La regolarità del suono è quì superiore rispetto ad altri concerto di grosse dimensioni della fonderia Pruneri, come ad esempio quelli di Grosio o di Lecco. Questi ultimi però, anche se meno regolari rispetto a S. Alessandro, avvincono maggiormente l’ascoltatore in termini di personalità ed emozionalità.

In conclusione possiamo affermare quanto segue:
Le otto campane originarie del concerto di S. Alessandro in Colonna costituiscono in assoluto uno dei migliori concerti, fra quelli di grandi dimensioni, dell’area geografica Lombardo – Triveneta, uno dei migliori concerti nella tonalità LA2 maggiore, ed uno dei migliori concerti della tradizione campanaria a Sistema Ambrosiano.

2.         CAMPANE RIFUSE NEL 1951 (RE#3 LA#3 SI3 DO#4)

Le quattro campane rifuse nel 1951 risultano notevolmente inferiori agli otto bronzi originari. Si rilevano difetti sia nell’accordatura nominale che nelle singole strutture tonali.
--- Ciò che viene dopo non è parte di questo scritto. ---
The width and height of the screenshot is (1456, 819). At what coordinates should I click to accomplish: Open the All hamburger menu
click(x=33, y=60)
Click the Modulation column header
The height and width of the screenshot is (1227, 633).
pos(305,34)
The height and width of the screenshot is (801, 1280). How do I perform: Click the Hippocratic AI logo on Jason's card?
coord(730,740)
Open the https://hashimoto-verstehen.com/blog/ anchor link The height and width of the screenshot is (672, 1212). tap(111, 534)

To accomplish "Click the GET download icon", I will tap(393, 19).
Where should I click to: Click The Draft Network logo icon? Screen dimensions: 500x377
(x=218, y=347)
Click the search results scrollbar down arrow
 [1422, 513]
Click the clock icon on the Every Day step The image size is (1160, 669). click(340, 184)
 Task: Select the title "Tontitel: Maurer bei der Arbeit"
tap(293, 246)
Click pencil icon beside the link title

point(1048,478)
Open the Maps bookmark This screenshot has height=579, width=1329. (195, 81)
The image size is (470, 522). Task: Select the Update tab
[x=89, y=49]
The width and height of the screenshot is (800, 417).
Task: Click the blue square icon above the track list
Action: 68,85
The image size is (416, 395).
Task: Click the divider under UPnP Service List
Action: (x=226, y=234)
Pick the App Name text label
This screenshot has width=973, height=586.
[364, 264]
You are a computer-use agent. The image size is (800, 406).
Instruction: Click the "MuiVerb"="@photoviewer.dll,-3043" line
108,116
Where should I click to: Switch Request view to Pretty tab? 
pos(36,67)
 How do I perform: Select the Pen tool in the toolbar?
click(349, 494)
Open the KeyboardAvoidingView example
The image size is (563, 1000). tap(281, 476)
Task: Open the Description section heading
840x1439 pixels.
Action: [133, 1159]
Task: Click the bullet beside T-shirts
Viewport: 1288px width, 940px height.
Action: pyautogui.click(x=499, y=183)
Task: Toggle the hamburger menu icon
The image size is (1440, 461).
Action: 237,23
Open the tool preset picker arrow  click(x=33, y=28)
La semplice percezione auditiva denota l’inadeguatezza di questi bronzi rispetto al resto del concerto. Scendendo poi nel dettaglio dell’analisi tonale, si rilevano asperità causate dalla crescita dei toni parziali PRIMA e OTTAVA INFERIORE.
 

Abbiamo avuto il piacere di ascoltare il suono a concerto solenne di queste campane, e di analizzarne il suono in cella campanaria, in data 29 Giugno 2006, Festa dei SS. Pietro e Paolo.
L’ascolto e la valutazione sono state fatte assieme ad amici ed esperti di campanologia presenti nella medesima occasione.